On Tuesday I pointed out that Donald Trump could win the Presidency even if he did not win the most votes.

Trump decisively won the electoral college, and therefore the Presidency. But Clinton won the popular vote by more than 230,000 votes - nearly a quarter of a million more people backed her than Trump. As the New York Times projected, Clinton won the popular vote by 47.7-47.5%.

How did this happen?

It's because the winner of the Presidency is the winner of the electoral college, where 'electoral votes' are awarded by states on the basis of who wins the most votes in that state (so if a state has 6 electoral votes and a candidate wins 48% and their opponent wins 47% in that state the first candidate gets all 6 electoral votes). Much like with our First Past the Post electoral system, the best strategy for Presidential candidates is to 'win small, lose big' in individual states - as if you lose by 1% you get nothing, but if you win by 1% you get all the electoral votes.

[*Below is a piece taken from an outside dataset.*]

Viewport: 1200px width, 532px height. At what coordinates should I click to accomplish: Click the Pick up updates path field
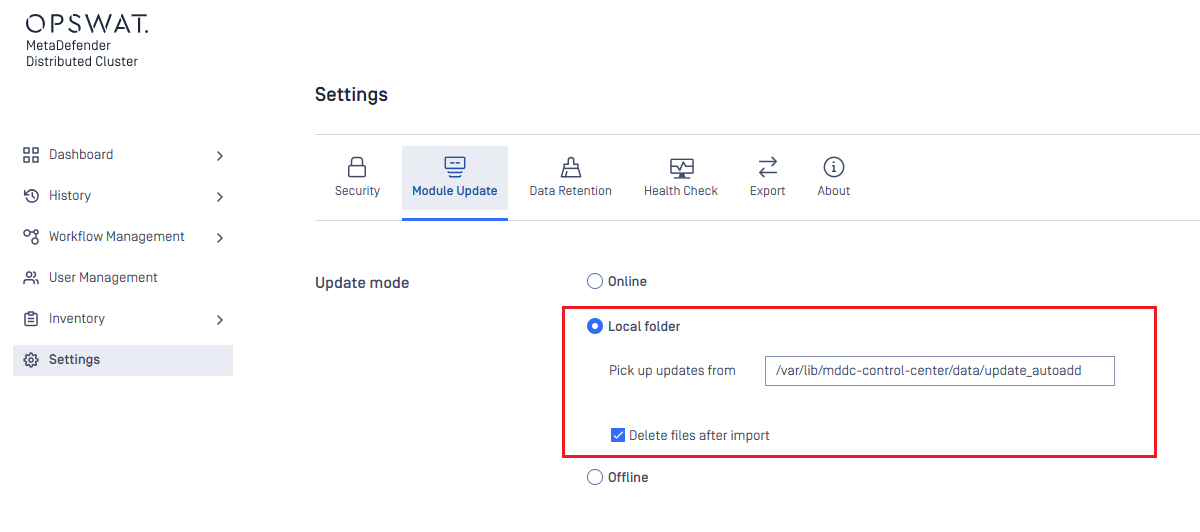(938, 371)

In key battleground states Trump won small victories - 3% in North Carolina, 1% in Pennsylvania, Florida and Wisconsin while Clinton has stacked up huge margins in safe Democratic states - a 29% lead in California, 21% in New York, 28% in Massachusetts, 32% in Hawaii, 28% in Washington. Meanwhile in states traditionally considered to be strongly Republican she has won numbers of votes that would otherwise be unusually strong. Trump only won Georgia by 6%, Texas by 9%. In Utah (a unique case) the Republicans lost thirty percentage points. There are states where Trump won big blow-out victories, for instance Oklahoma where he led by 36% victory, but these states are typically less populous and hence the overall map advantages Trump.

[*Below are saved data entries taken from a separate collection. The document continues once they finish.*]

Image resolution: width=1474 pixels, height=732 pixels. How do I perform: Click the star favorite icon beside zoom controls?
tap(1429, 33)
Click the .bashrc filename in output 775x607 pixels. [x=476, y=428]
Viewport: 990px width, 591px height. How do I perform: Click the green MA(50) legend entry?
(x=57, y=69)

This is because the distribution of voters is not uniform. Fox News exit poll suggests that 65% of Hispanic voters voted for Clinton and turnout amongst this group also seems to be slightly up from 2012. But while Florida has a large Hispanic population and went for Trump and the battleground of Nevada went for Clinton due to a sizeable Hispanic turnout, many of the other battleground states have lower than average Latino populations. Instead many live in safely Democratic California or safely Republican Texas where they stacked up large numbers of votes for Clinton which were wasted in America's electoral college system.

There's been a lot of talk the past few years of an America that is becoming deeply polarised. An electoral system which has just delivered one side victory without winning the most votes can only entrench divisions and drive Americans further apart due to the sense among some voters that the winner lacks legitimacy. This is dangerous for America and a product of an electoral system that is sorely out of date and in need of modernisation. Margins may be small; a difference of one or two percentage points, but the principle matters. The solution? States agreeing to guarantee the presidency goes to the candidate who wins the most popular votes in all 50 States and the District of Columbia.

It isn't much to ask that the candidate with majority support should be president - not the runner up.